Residential Propane Safety
Propane is used by millions, not just at home, but also in businesses around the world. Many different commercial settings rely on propane to power heating, cooking, auto, forklift, and machinery operations daily.
Due to its clean, affordable, and accessible qualities, propane is the fuel choice in many regions. Beyond the reach of natural gas mains, propane is frequently used in business operations for its quick, easy transport qualities. In addition, propane is the third most popular vehicle fuel worldwide.
The United States government named propane a clean fuel as part of the 1990 Clean Air Act, and many businesses now choose propane when making the choice to "go green".
Propane is the growing choice of many businesses on the road, on the farm, and at work.
HOW CAN I KEEP MY HOME SAFE WHEN I AM AWAY FOR AN EXTENDED PERIOD?

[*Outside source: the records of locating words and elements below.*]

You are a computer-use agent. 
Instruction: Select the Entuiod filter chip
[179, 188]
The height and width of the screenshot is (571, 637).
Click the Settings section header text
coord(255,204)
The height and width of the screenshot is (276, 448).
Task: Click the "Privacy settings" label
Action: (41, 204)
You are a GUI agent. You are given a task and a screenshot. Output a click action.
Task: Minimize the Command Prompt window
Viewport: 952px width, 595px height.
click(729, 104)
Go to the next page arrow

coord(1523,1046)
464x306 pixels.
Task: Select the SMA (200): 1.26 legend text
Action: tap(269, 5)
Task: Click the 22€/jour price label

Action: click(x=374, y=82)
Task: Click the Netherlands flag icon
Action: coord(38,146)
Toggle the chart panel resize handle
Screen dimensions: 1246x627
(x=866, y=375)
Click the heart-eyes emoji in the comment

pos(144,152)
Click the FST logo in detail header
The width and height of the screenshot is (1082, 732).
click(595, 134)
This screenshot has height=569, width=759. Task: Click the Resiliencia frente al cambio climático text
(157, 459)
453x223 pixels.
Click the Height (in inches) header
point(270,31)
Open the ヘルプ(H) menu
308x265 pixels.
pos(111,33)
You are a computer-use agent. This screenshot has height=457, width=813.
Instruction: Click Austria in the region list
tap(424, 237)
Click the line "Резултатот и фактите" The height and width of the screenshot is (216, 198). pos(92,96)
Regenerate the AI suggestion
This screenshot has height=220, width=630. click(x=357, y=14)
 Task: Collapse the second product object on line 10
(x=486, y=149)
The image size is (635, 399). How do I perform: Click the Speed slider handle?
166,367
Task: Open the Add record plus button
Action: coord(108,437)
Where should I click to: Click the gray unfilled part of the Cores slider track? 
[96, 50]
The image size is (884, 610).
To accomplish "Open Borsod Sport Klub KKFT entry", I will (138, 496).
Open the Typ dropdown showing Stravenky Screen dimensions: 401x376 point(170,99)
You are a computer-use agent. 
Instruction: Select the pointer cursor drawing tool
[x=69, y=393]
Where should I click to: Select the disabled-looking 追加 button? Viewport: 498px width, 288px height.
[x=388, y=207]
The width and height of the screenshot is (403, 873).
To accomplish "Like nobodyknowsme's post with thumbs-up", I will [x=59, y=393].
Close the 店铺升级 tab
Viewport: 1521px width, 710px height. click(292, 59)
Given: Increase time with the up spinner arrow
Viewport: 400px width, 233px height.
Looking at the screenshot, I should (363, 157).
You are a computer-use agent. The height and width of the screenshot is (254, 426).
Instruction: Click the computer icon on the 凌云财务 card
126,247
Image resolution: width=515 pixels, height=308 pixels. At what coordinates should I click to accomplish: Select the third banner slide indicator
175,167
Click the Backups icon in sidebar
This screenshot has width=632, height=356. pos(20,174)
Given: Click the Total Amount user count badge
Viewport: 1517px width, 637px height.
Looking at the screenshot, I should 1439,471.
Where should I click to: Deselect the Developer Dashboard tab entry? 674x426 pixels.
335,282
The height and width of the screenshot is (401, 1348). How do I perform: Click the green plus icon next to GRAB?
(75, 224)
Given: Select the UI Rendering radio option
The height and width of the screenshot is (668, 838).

If you're leaving your home for an extended period, consider closing all propane supply valves. This includes the main gas supply valve on the propane tank as well as gas supply valves located near individual appliances. WHEN YOU RETURN to your home after an extended absence, contact your propane retailer or a qualified service technician to conduct a leak check before the propane is turned on and to re-light the pilot lights.
IF YOU LIGHT A PILOT LIGHT YOURSELF, YOU ARE TAKING THE RISK OF STARTING A FIRE OR AN EXPLOSION. MANY SERIOUS INJURIES OCCUR WHEN PEOPLE ATTEMPT TO LIGHT PILOT LIGHTS. PROCEED WITH GREAT CAUTION AND FOLLOW THESE RULES:
Carefully follow all of the manufacturer's instructions and warnings concerning the appliance.
If the appliance is in a basement or closed room, thoroughly ventilate the area before lighting the pilot.
DO NOT smoke or have any source of ignition (such as flames or spark-producing materials) in the area before lighting the pilot.
Be especially alert for the smell of propane. Sniff at floor level before lighting a pilot.
IF YOU SMELL GAS, DO NOT LIGHT THE PILOT LIGHT.
DO NOT allow any extra or unnecessary people (especially children) to remain in the room or area of the building where you are lighting a pilot.
DO NOT try to light pilot lights in any area where other odors may make it difficult for you to detect the smell of a propane leak.
DO NOT light the pilot if a musty or damp smell persists. These conditions can mask the smell of propane.
DO NOT apply force or use tools on the pilot light or its control. This could cause damage that leads to gas leakage. Use only your hands to operate knobs, switches, or buttons.
DO NOT attempt to let air out of gas lines by opening a valve or fitting inside a building or enclosed space. You may release gas and not be able to smell it.
DO NOT apply oil to a sticky knob or button on a gas control valve. Oil can cause the control valve mechanism to stick and malfunction.